Textauszug:
###

Küstenschutz | | Nr. 422/23
TOP 24: Hallo Berlin, wo bleibt die Solidarität mit Schleswig-Holstein?
Es gilt das gesprochene Wort!
Sehr geehrte Präsidentin,
meine Damen und Herren,
die Sturmflut am 20./21. Oktober hat uns gezeigt: Infrastruktur und Sachwerte wurden erheblich beschädigt, Existenzen sind bedroht worden und auch das Leben von Ostseeküsten-Bewohnern war in ernsthafter Gefahr. In Arnis und Maasholm z.B. musste evakuiert werden.
Die Konsequenz steht fest und dazu bekennen wir uns klar:
Küstenschutz hat eine übergeordnete Bedeutung und der Schutz von Menschen, Infrastruktur und Sachwerten ist unbedingte Handlungsmaxime. Das muss für unsere Küsten an Nord- und Ostsee gleichermaßen gelten, auch wenn die Küsten nicht gleich sind und es unterschiedliche Herausforderungen im Küstenschutz gibt.
Die Nordseeküste ist durch die Gezeiten geprägt und die Festlandsküsten der Nordsee sind bis auf zwei kleinere Abschnitte in St. Peter-Ording und Schobüll komplett durch Landesschutzdeiche gesichert. Anders unsere Ostseeküste: Von den 465 km Festlandküste inklusive Schlei und ohne die Insel Fehmarn von Krusau bis Travemünde sind nur etwa 80 km von Deichen gesichert. Davon rund 40 km Landesschutzdeiche und rund 40 km Regionaldeiche. Und dann ist es selbstverständlich richtig, dass das Umweltministerium auch die Regionaldeiche bewertet: Welche Schäden haben die Deiche vom Sturmhochwasser davongetragen? Was muss an den Deichen repariert werden? Wie müssen die Deiche zukünftig ausgebaut sein? Und welche Regionaldeiche sollten besser in Landesschutzdeiche umgewidmet werden? Das ist alles schon angelaufen und braucht hier nicht noch mal extra beschlossen werden.

###

Aufgaben:
(1) Wie viele Kilometer der Festlandküste an der Ostsee sind laut der Rede zum Küstenschutz durch Deiche gesichert?
(2) Gib aus der Auflistung den Abschnitt unverändert wieder, der mit der Zeile beginnt, die „The image size is (1600, 900).“ enthält, und mit der Zeile endet, die „[x=293, y=714]“ enthält. Beide Grenzzeilen gehören dazu.

###

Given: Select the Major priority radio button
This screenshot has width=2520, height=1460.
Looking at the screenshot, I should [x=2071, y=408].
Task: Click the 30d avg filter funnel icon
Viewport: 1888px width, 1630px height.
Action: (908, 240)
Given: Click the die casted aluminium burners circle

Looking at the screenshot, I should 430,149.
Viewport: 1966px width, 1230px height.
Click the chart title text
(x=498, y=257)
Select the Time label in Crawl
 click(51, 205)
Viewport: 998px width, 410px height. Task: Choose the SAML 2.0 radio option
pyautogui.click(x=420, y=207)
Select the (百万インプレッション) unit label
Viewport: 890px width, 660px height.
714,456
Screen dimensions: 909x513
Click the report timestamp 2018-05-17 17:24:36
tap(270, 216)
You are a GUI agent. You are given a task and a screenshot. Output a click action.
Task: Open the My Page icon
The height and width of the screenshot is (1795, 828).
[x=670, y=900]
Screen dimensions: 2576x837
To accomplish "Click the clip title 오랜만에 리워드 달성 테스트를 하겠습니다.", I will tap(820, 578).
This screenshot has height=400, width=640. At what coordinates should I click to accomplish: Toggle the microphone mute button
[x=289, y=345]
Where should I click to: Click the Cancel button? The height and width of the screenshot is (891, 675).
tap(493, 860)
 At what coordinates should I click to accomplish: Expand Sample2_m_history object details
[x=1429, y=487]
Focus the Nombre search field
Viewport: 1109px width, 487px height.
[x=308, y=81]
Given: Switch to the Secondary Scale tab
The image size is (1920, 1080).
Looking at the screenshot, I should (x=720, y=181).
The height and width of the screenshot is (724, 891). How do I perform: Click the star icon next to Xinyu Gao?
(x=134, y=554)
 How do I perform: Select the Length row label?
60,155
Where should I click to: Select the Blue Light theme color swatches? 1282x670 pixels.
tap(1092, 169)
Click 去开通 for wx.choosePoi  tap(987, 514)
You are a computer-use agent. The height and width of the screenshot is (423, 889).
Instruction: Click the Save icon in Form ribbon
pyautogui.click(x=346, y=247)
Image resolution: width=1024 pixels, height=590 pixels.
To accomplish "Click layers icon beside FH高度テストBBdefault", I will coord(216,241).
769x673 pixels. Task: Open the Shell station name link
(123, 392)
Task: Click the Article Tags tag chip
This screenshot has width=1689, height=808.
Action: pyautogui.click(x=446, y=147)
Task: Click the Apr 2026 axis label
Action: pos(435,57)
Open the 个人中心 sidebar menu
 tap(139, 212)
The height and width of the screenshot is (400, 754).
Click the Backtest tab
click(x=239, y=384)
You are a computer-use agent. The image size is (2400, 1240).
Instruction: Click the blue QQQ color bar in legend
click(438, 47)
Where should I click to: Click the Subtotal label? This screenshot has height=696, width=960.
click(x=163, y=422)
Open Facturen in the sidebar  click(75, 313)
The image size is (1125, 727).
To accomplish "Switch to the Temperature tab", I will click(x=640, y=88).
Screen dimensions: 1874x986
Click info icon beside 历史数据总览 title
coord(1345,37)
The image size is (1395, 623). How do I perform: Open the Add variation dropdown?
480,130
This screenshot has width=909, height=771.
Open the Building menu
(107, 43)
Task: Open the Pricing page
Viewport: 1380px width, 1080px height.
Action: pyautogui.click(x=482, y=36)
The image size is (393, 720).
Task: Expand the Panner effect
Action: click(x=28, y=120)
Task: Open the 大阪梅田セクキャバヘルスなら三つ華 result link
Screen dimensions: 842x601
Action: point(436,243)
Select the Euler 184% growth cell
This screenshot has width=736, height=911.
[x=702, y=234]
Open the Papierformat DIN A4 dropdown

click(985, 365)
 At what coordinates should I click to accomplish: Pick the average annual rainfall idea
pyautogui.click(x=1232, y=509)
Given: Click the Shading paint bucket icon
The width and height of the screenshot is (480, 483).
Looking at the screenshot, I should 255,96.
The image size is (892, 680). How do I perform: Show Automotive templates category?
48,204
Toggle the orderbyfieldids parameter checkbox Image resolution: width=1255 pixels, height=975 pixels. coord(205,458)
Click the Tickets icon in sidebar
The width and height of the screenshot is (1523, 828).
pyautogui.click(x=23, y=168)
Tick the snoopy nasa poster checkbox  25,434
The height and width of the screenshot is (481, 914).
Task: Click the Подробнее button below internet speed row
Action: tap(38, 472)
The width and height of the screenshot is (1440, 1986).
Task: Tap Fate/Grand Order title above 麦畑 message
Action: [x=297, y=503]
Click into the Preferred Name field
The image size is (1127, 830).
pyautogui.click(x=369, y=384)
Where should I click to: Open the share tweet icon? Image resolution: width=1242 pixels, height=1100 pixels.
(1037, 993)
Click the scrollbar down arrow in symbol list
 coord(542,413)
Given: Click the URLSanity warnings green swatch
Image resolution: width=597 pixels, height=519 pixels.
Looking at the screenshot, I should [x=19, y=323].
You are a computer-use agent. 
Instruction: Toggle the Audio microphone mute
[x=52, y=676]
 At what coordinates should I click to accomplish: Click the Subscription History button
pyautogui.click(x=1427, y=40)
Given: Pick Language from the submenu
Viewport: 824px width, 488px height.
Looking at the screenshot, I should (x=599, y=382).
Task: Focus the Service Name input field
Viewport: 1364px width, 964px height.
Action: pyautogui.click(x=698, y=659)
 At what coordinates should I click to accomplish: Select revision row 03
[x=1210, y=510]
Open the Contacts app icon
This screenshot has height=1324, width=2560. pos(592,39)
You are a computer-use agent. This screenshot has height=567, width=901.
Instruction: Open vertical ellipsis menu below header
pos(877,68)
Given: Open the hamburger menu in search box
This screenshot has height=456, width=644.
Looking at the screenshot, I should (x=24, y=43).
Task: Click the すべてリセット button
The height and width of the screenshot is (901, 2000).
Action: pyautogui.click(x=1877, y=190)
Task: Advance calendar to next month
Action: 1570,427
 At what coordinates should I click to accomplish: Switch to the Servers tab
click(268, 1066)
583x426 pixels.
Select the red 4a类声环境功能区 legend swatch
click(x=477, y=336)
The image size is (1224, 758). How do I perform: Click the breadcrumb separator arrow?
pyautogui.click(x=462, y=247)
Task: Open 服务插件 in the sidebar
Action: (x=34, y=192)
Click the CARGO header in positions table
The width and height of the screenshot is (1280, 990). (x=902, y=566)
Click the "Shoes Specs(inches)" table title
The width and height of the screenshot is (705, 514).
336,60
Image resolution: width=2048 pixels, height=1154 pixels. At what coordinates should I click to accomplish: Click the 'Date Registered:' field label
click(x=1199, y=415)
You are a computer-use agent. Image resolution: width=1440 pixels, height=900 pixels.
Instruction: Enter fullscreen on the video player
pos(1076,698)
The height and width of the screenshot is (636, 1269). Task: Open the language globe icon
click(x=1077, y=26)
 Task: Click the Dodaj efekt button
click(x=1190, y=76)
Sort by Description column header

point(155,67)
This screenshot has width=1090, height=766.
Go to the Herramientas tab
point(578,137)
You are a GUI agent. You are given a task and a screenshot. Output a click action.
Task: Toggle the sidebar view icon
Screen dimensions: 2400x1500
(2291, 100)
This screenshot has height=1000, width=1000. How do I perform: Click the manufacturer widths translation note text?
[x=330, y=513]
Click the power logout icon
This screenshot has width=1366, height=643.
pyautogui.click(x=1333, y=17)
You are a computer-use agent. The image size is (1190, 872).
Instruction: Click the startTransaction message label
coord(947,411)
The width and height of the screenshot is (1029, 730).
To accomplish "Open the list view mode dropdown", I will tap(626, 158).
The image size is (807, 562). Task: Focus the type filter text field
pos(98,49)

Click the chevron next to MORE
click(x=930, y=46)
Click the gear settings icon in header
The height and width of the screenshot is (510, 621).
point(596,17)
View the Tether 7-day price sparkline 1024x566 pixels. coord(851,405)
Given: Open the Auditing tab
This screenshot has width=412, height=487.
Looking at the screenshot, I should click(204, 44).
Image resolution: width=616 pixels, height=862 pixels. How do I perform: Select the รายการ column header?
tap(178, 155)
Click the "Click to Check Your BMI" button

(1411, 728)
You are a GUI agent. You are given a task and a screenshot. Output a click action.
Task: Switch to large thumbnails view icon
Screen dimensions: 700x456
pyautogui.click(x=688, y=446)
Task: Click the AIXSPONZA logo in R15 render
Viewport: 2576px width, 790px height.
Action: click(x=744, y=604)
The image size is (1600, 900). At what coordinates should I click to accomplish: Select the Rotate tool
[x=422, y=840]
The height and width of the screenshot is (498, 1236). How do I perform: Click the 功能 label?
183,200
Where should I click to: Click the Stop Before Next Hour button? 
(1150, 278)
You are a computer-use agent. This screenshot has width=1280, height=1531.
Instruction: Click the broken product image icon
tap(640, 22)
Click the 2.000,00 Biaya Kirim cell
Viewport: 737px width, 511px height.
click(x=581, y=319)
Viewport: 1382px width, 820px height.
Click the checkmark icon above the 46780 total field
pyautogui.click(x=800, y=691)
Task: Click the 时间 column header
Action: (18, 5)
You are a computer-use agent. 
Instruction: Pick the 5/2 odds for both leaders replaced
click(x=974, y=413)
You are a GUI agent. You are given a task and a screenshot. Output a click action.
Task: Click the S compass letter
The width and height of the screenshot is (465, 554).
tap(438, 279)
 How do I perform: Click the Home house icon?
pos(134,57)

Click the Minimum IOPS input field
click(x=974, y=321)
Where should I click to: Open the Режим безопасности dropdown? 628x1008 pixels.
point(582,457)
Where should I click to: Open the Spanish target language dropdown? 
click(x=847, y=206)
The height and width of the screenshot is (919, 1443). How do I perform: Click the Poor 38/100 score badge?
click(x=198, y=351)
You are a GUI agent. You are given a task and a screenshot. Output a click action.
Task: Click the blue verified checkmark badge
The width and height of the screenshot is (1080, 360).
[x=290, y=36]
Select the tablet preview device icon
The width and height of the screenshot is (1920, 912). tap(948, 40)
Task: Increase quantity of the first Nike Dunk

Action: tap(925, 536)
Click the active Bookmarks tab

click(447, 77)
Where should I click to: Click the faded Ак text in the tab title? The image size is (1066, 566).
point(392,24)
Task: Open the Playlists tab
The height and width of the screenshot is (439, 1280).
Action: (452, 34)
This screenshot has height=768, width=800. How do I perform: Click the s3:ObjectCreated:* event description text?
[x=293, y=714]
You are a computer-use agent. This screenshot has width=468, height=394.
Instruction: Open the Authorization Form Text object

###

Lösungen:
(1) Etwa 80 km.

(2)
The image size is (1600, 900). At what coordinates should I click to accomplish: Select the Rotate tool
[x=422, y=840]
The height and width of the screenshot is (498, 1236). How do I perform: Click the 功能 label?
183,200
Where should I click to: Click the Stop Before Next Hour button? 
(1150, 278)
You are a computer-use agent. This screenshot has width=1280, height=1531.
Instruction: Click the broken product image icon
tap(640, 22)
Click the 2.000,00 Biaya Kirim cell
Viewport: 737px width, 511px height.
click(x=581, y=319)
Viewport: 1382px width, 820px height.
Click the checkmark icon above the 46780 total field
pyautogui.click(x=800, y=691)
Task: Click the 时间 column header
Action: (18, 5)
You are a computer-use agent. 
Instruction: Pick the 5/2 odds for both leaders replaced
click(x=974, y=413)
You are a GUI agent. You are given a task and a screenshot. Output a click action.
Task: Click the S compass letter
The width and height of the screenshot is (465, 554).
tap(438, 279)
 How do I perform: Click the Home house icon?
pos(134,57)

Click the Minimum IOPS input field
click(x=974, y=321)
Where should I click to: Open the Режим безопасности dropdown? 628x1008 pixels.
point(582,457)
Where should I click to: Open the Spanish target language dropdown? 
click(x=847, y=206)
The height and width of the screenshot is (919, 1443). How do I perform: Click the Poor 38/100 score badge?
click(x=198, y=351)
You are a GUI agent. You are given a task and a screenshot. Output a click action.
Task: Click the blue verified checkmark badge
The width and height of the screenshot is (1080, 360).
[x=290, y=36]
Select the tablet preview device icon
The width and height of the screenshot is (1920, 912). tap(948, 40)
Task: Increase quantity of the first Nike Dunk

Action: tap(925, 536)
Click the active Bookmarks tab

click(447, 77)
Where should I click to: Click the faded Ак text in the tab title? The image size is (1066, 566).
point(392,24)
Task: Open the Playlists tab
The height and width of the screenshot is (439, 1280).
Action: (452, 34)
This screenshot has height=768, width=800. How do I perform: Click the s3:ObjectCreated:* event description text?
[x=293, y=714]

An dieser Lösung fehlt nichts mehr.